Aussi surprenant qu'excellent à mes yeux, Mission: Impossible 3 n'a pourtant pas rencontré le succès promis, compte tenu d'un échec commercial relatif (sauvé par les recettes mondiales) ; lui imputant les récentes frasques de Tom Cruise, la Paramount décida de mettre fin à leur collaboration en congédiant l'iconique acteur, réduit à faire profil bas par la suite.


Cinq années ne furent donc pas de trop pour digérer la rupture, au terme desquelles le studio lui ré-accordera sa confiance à la faveur d'un quatrième M:I, alors pareil à une seconde chance : entre la relance définitive d'une franchise méritant plus, et la résurrection d'un Tom Cruise en territoire connu, ce Ghost Protocol brillait ainsi d'un intérêt double, d'autant que celui-ci marquait l'intronisation d'un nouveau réalisateur.


Exit donc J.J.Abrams, devenu producteur, Brad Bird (Pixar) prenant la direction des opérations dans son premier film en prise de vue réelle, de quoi accroître notre curiosité... s'il est aujourd'hui acquis que M:I Ghost Protocol a réalisé le meilleur score de la saga d'espionnage, mais aussi de Tom Cruise, au box-office, est-il pour autant l'opus référence d'Ethan Hunt et cie. ?


Fort d'un bon accueil critique et d'une rentabilité avérée (là où M:I3 avait été injustement boudé), le long-métrage promettait donc beaucoup, mais s'il demeure bien avec logique le volet le plus populaire d'entre tous (Rogue Nation changera peut-être la donne), Ghost Protocol ne surpasse aucunement l'épisode Abrams : moins incisif que son aîné, le film abandonne cette empreinte sombre au profit d'un contenu plus lisse, pas forcément original car plus formaté, mais parfait dans son optique de divertissement grand spectacle.
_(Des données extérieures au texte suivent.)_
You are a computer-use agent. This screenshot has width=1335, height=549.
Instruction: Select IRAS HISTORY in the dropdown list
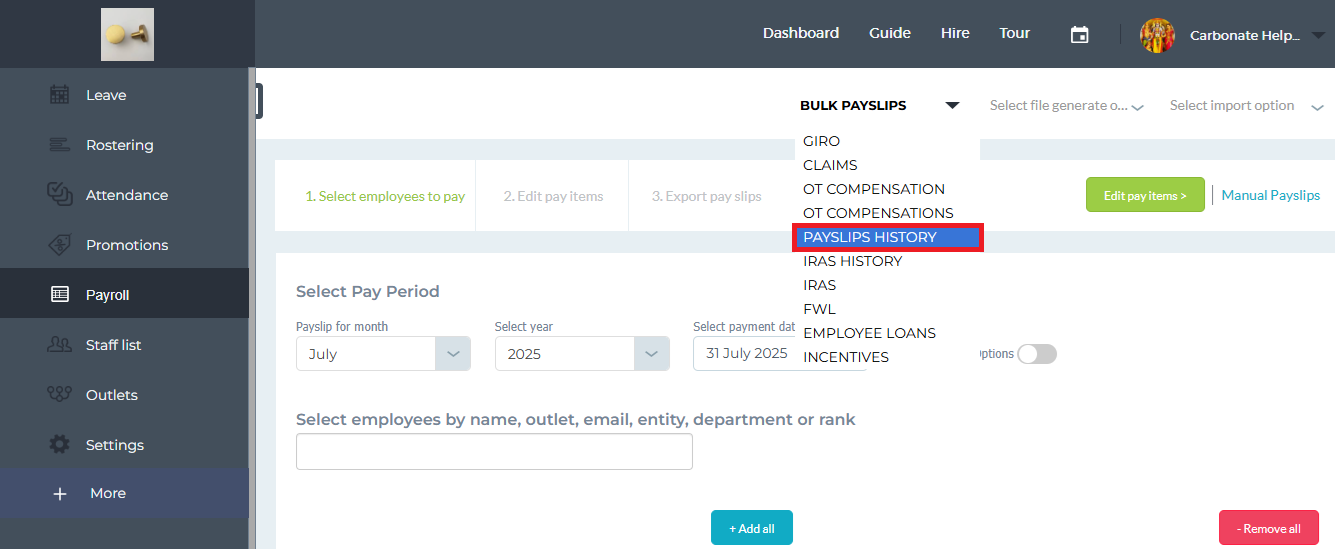852,261
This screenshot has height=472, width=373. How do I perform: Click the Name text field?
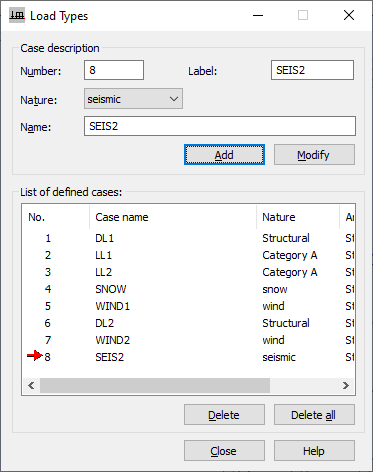click(220, 126)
À défaut d'être véritablement enthousiasmant, ce cru remplit à la perfection son cahier des charges, comprenant une intrigue rondement menée, un visuel impressionnant (tempête de sable) couplé à un sens de la démesure maîtrisé avec brio (escalade), et enfin une dose d'humour plus prononcée qu'à l'accoutumée (Benji oblige) ; le personnage gagne d'ailleurs en importance (sidekick comique), et si l'on peut regretter le rôle minimal de Luther (Ving Rhames), l'intronisation réussie de nouveaux venus rend compte d'une équipe probablement plus attachante qu'auparavant.
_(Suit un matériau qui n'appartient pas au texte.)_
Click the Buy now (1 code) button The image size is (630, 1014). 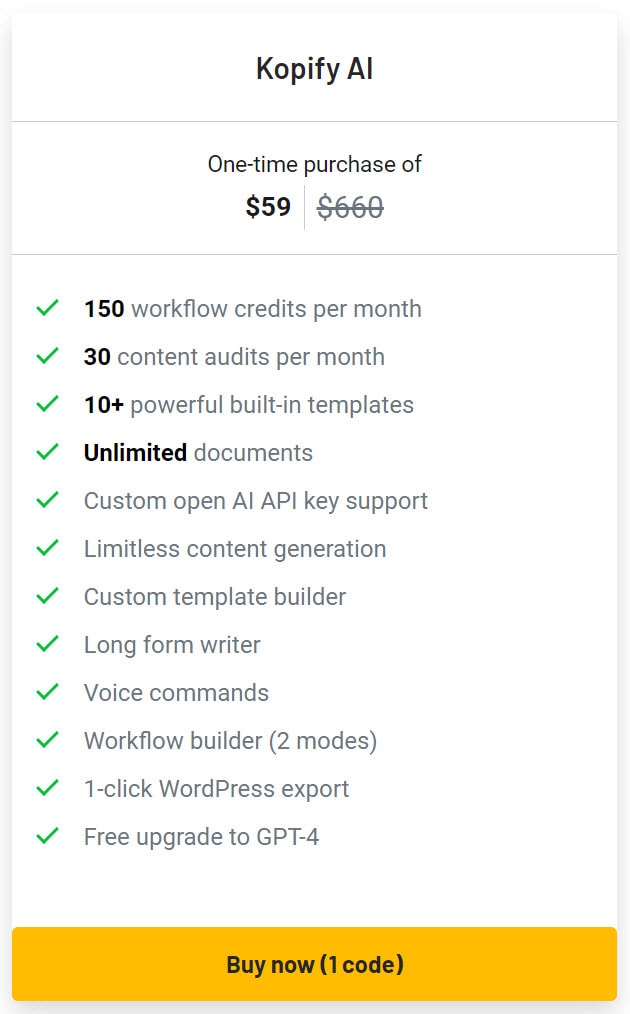pos(315,964)
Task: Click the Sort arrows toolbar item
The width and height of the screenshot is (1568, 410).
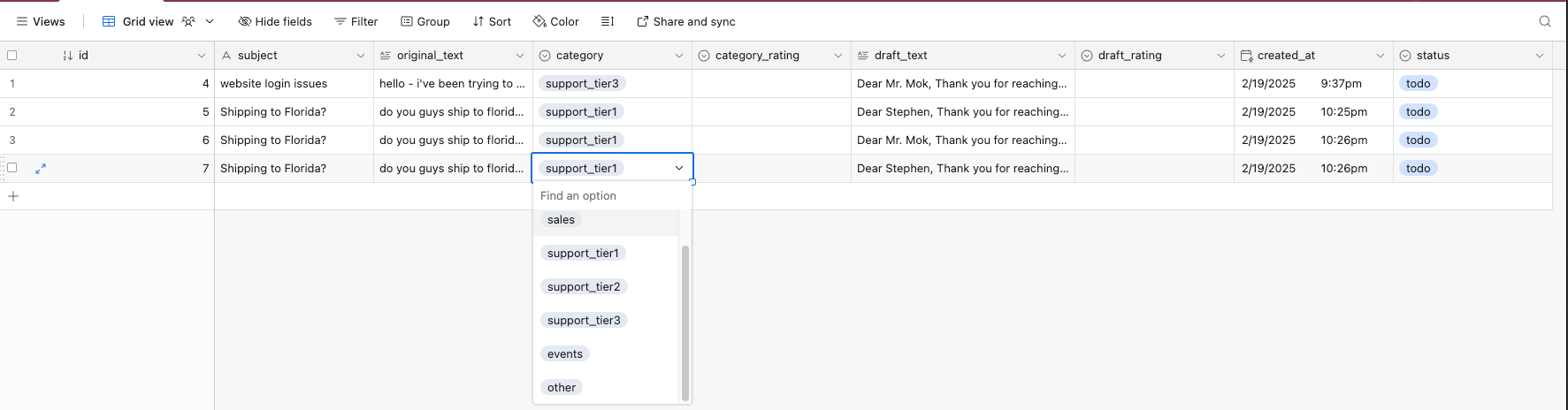Action: click(478, 21)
Certes, Jane Carter constitue une figure foutrement classique, tandis que l'on apprécie William Brandt davantage pour sa capacité à ne pas faire (trop) doublon vis-à-vis d'Ethan Hunt (ce que l'on pouvait craindre) que pour le personnage en lui même, mais l'alchimie s'opère facilement, notamment à l'aide d'un casting encore une fois conséquent ; la seule ombre au tableau concerne en fait le grand antagoniste désigné, Kurt Hendricks, cet adversaire somme toute correct dans sa finalité se voulant trop peu fouillé pour accrocher, tandis qu'il souffre naturellement de la comparaison avec le mémorable Owen Davian.
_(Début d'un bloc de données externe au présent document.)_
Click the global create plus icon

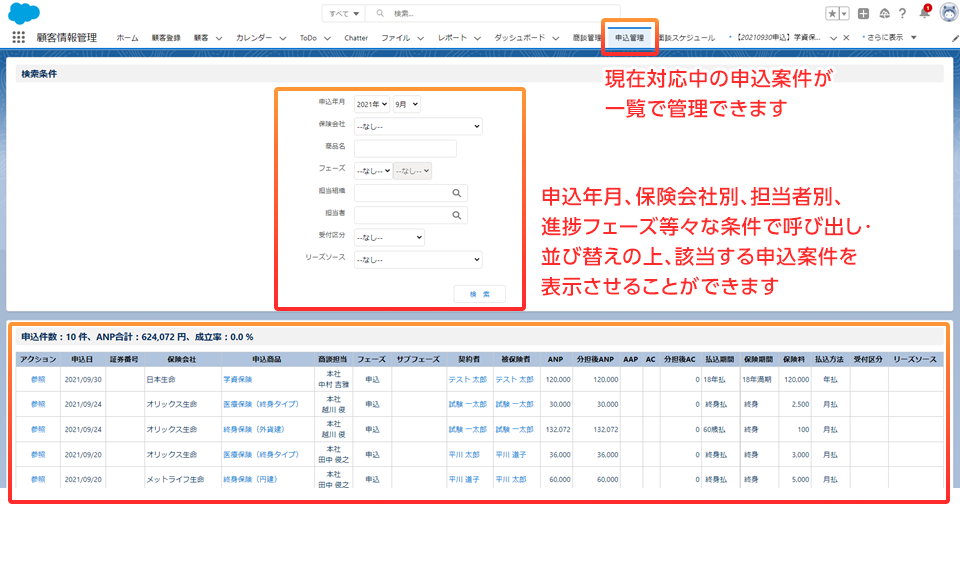click(x=864, y=13)
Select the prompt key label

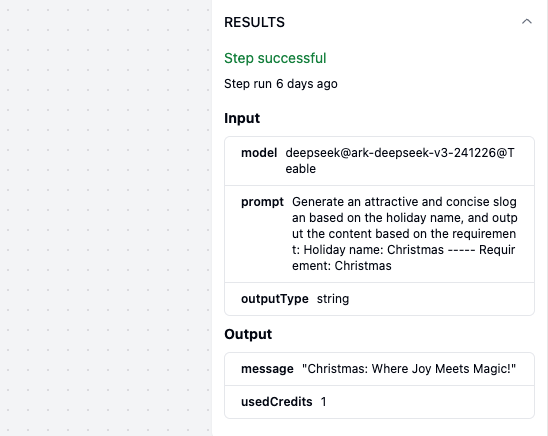pyautogui.click(x=262, y=202)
Le fond présente quant à lui quelques petites irrégularités nous empêchant de prendre complètement notre pied : si l'introduction s'avère plutôt captivante, si ce n'est savoureuse ("Allume la mèche"), et que l'on pardonne volontiers le caractère improbable du scénario (ce ne serait pas "impossible" autrement), la trame survitaminée manque finalement de rythme, la faute à une succession de missions (placées sous l'égide d'une poisse constante) instaurant une sensation de redondance ; rien de bien rédhibitoire heureusement, mais le suspense et sa tension attenante finissent par s'en ressentir, bien qu'il faille reconnaître au final un climax jouissif.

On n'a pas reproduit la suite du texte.